Ron: uh, i was quoting someone. i mean, that should be pretty obvious from the rest of the poem. also, isn't it way dramatic to think that the actual speaker of those words actually wants anyone to die?
Kent: woe is me! doesn't anyone MEAN what they say anymore?
Ron: well, i DO mean it Kent, but i mean it in the context of it being a quote, as part of a collage of the language of my surroundings. is that really that difficult of a concept?
Kent: yes well, for some unknowable reason, i actually...and this is crazy... i believe... in my heart... that collage is UNETHICAL.
Ron: wow, that is really weird.
Kent: i know, right?
____________________________________
the background here is that Kent Johnson, poetry troll, believes he has, through some Glenn-Beck's-chalkboard-style reasoning, decoded a secret death wish in Ron Silliman's poem The Alphabet towards Eliot Weinberger. [my initial response here]
Kent Johnson quotes from a private email that "someone" sent him regarding the lines found in Silliman's poem (he basically, but not quite, says it was Ron Silliman): "My intent in quoting those originally was just to note the incredible cattiness of the poetry world". oh Ron, if only you could have known the true cattiness that those lines would latter incite.
Ron's response to Kent's pseudo-logical gymnastics is to inform him that it was a quote. Kent then (and here's the link again in case you missed it the first time) takes Ron's denial of murderous intentions as absolute proof that he is guilty, launching into some bizarre tirade about how quotes and collage are, yes, inherently unethical. His words:
To what extent has a flippant and self-serving attitude towards the materials one “collects” come to inflect, let us say infect, a good chunk of current avant aesthetic, vacating it of any discernible sense of ethic or moral claim?uh, what sort of moral claim needs to be made to quote something you overheard someone say in public? and how is using overheard language at all unique to the "avant aesthetic"?
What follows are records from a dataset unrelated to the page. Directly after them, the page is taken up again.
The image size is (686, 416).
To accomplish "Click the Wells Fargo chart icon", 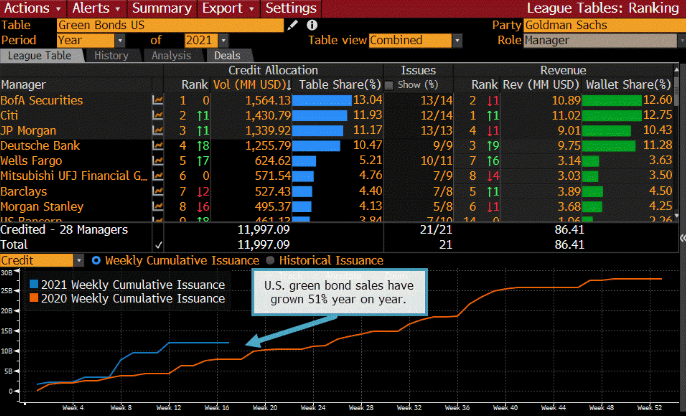I will (157, 161).
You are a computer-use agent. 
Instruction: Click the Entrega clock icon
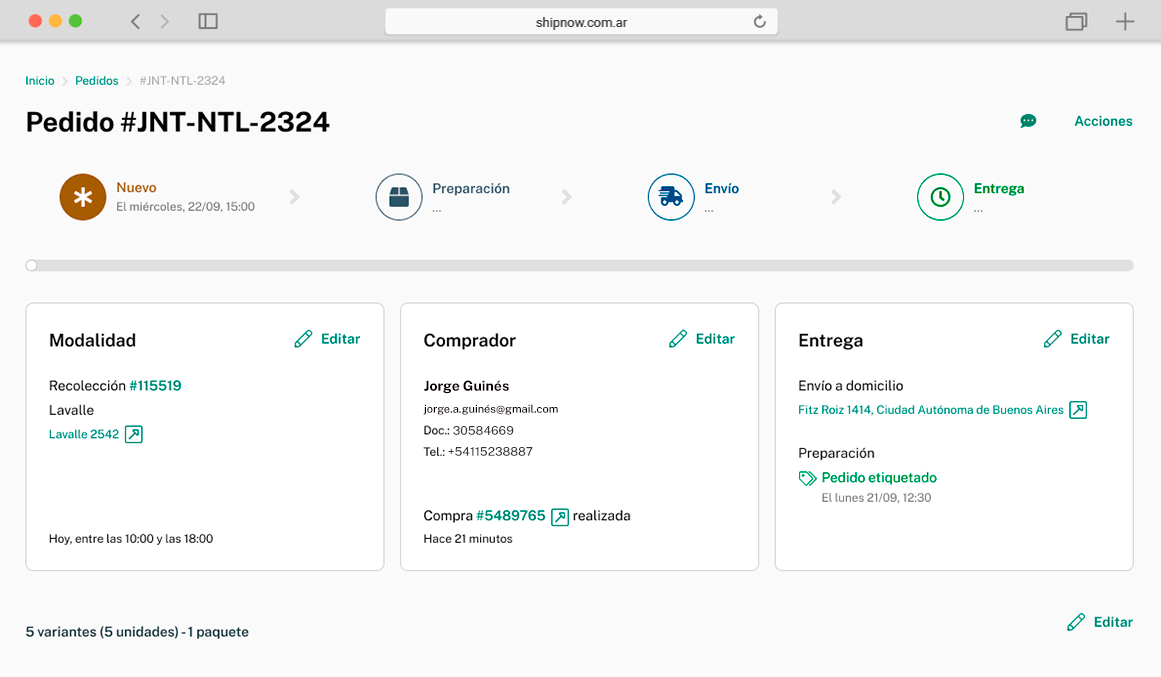point(940,197)
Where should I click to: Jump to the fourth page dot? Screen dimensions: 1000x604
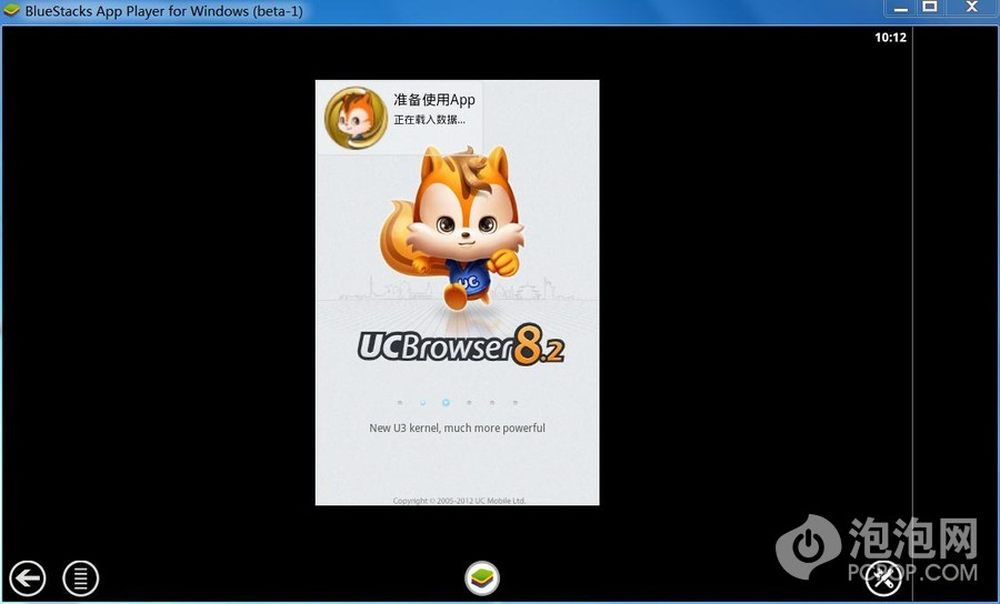pyautogui.click(x=469, y=403)
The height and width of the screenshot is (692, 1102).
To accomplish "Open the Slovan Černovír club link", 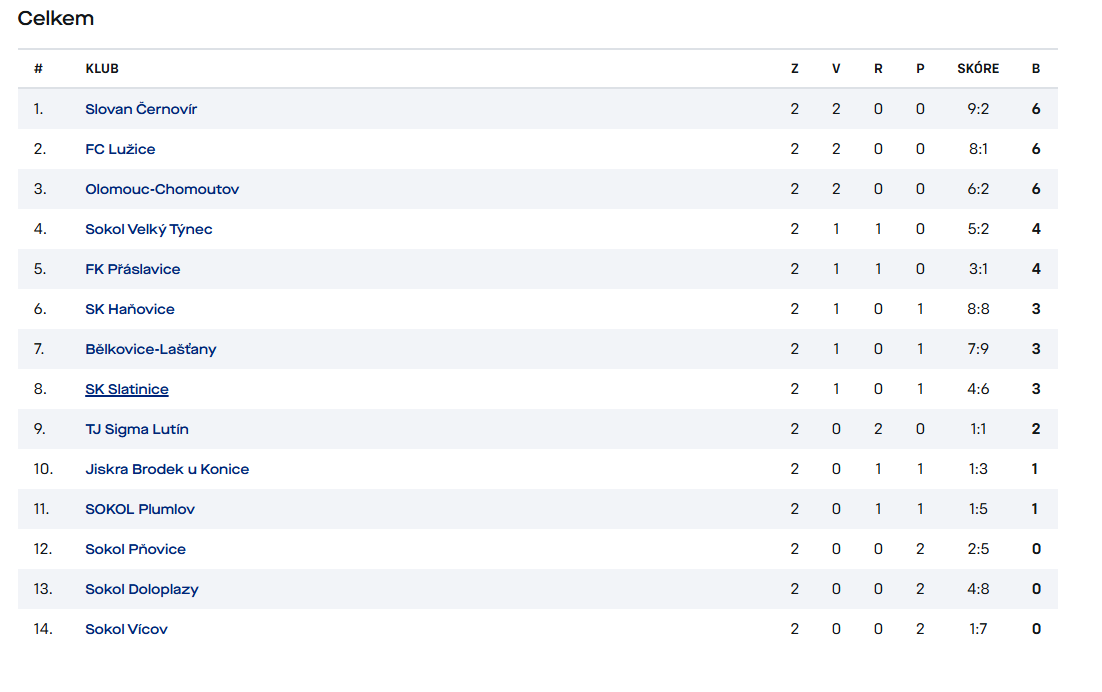I will point(141,109).
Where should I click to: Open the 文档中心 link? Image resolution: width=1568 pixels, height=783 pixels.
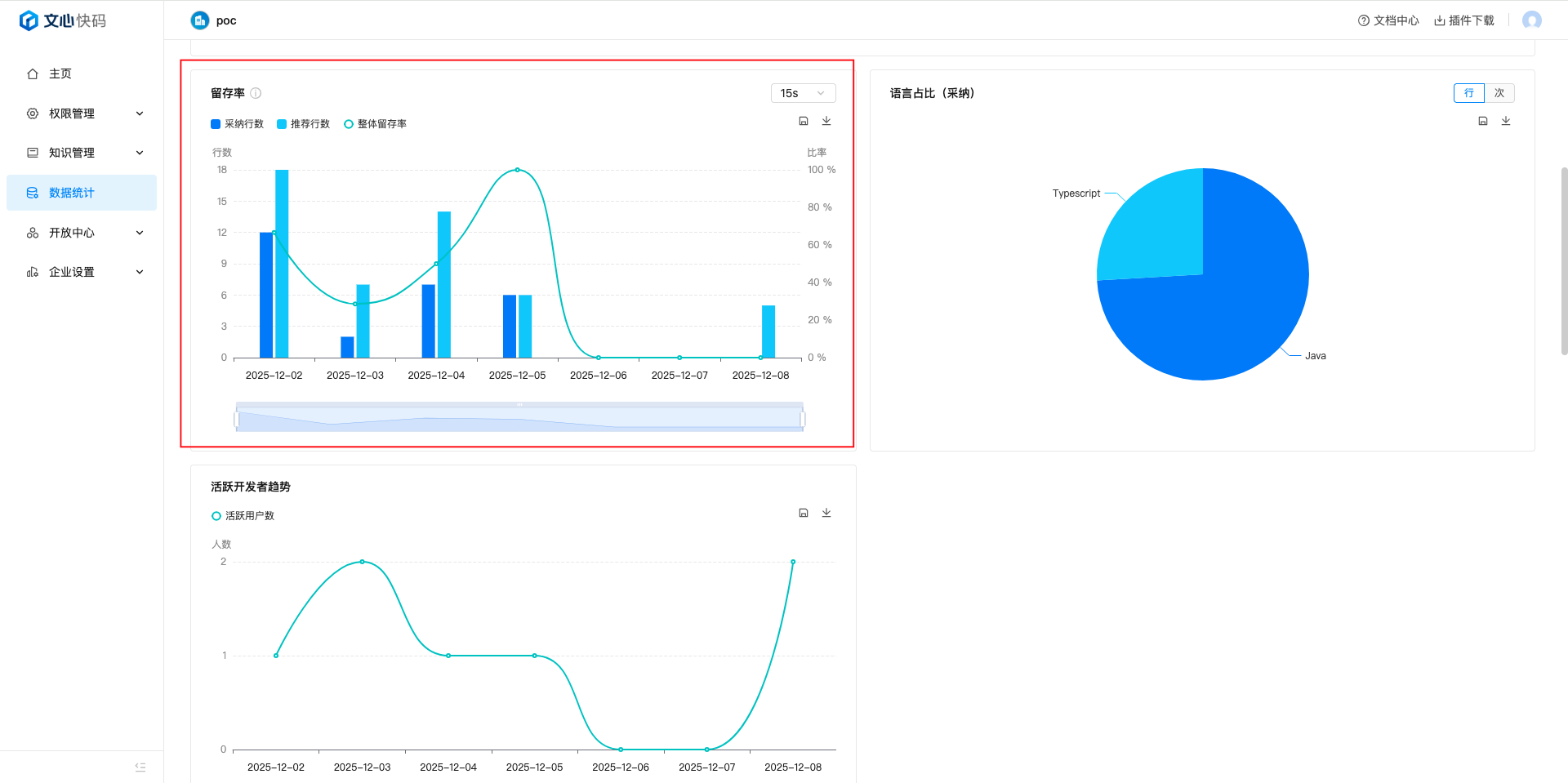1388,20
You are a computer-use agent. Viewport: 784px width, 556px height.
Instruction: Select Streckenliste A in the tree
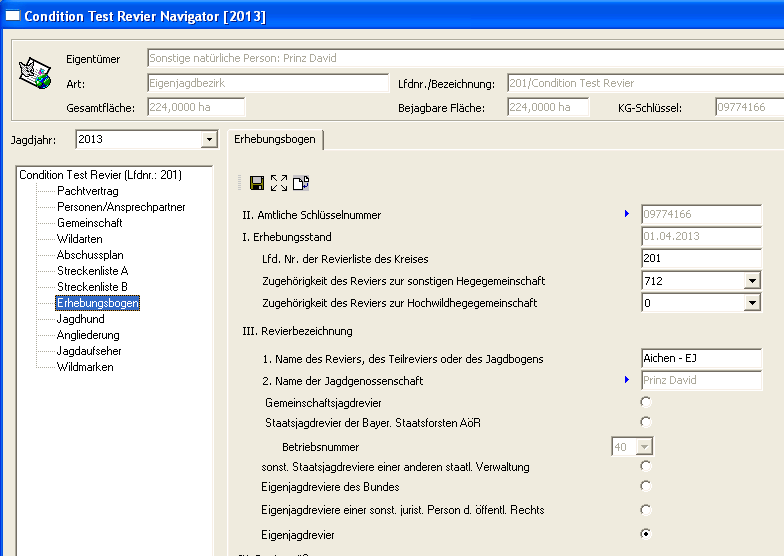point(92,271)
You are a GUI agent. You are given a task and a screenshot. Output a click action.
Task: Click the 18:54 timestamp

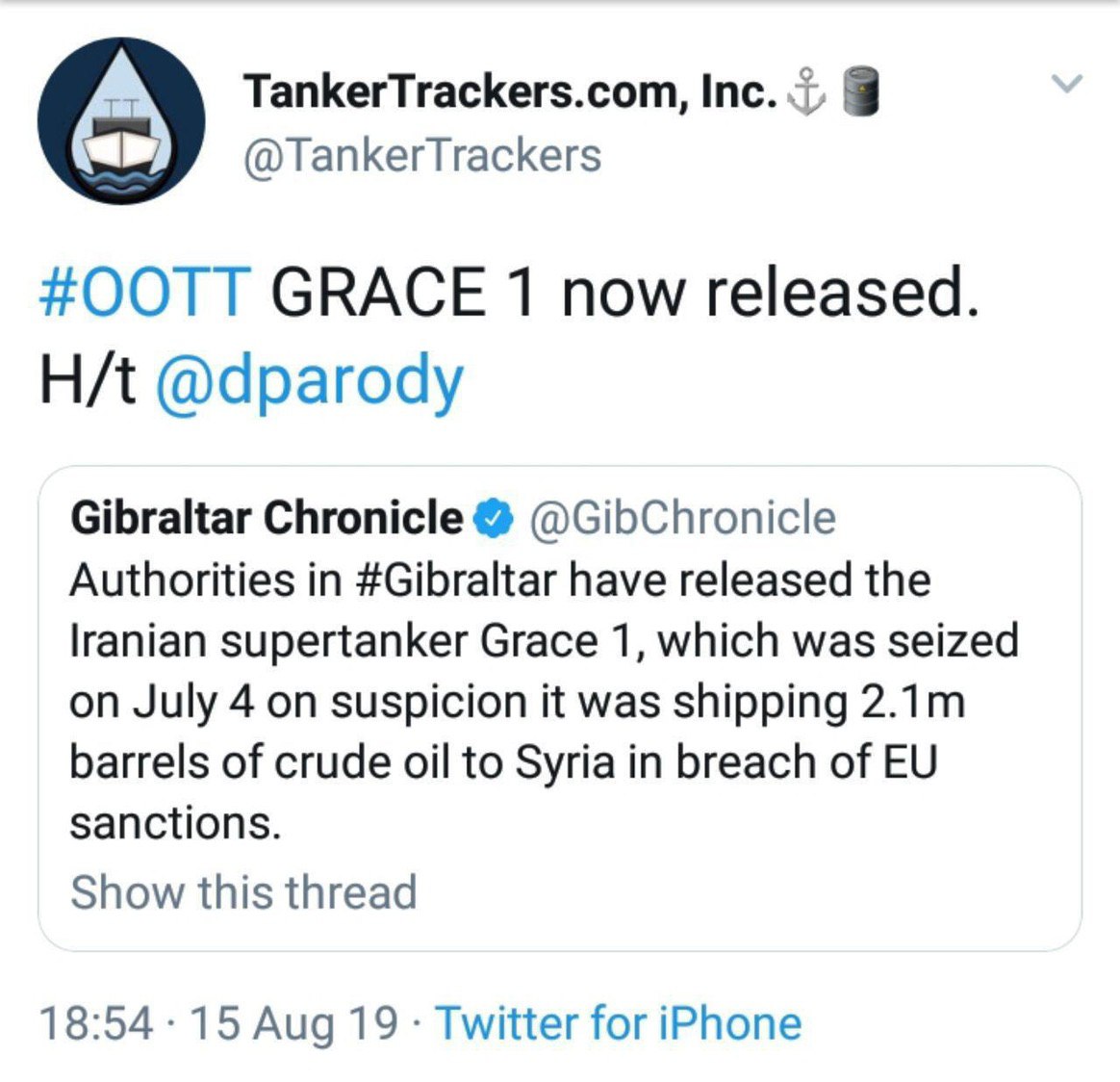point(95,1022)
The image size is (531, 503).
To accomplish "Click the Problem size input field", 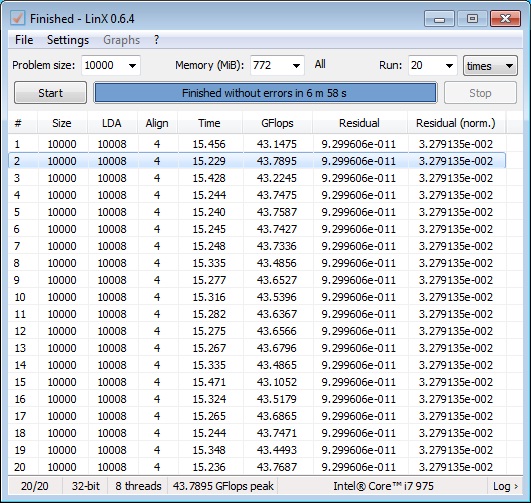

speaking of moral claim, i could never, in good conscience, create an imaginary windbag to straw-man the language poetry haters that is even close to being as ridiculous as Kent Johnson actually is. even addressing his arguments actually seems a little unfair to all the intelligent people who hate language poetry.
so... this is what i've gathered from Kent's "thinking":
the avant-garde actually invented the idea of quoting people in poems. not only that, they also invented saying things that weren't meant to be read as the direct first-person thoughts of the poet. really, they did. before language poetry, poet's never quoted anyone, or spoke satirically, or anything else that you've probably come to take for granted as the obvious spectrum of human communication.
remember before post-moderism when every poet meant every line of a poem in the most sincere way? sigh -- how humanity has fallen.
i think that it's safe to say, at this point, that Kent Johnson has never read a poem he's understood. actually, forget poetry, Kent pretends not to even understand how to interpret an introspective voice. for instance, i just thought the sentence "that chick probably has the hots for me" even though I know that she's just a good tipper. for Kent, poetry is not capable of exploring even this small level of nuance of meaning without shoving ethics (or Eliot Weinberger) right out the window. if a writer writes something, they can only "mean it" or "not mean it". of course, "not meaning it" includes quoting something, satire, stray thoughts, half-hearted musings, and really everything that's not the deeply held belief of the writer in question. and this entirely new way of writing, this "not meaning it" (as Kent must think of it) is DESTROYING YOUR WAY OF LIFE.
and what's next? think of the children, think of what language poetry will do to your children.
my favorite favorite part of Kent's post is when he thinks i would have to bring up his faux-poet persona Yasusada to make a point about it being disingenuous that he's complaining that it's unethical to take someone's words out of context. i mean... i'm speechless.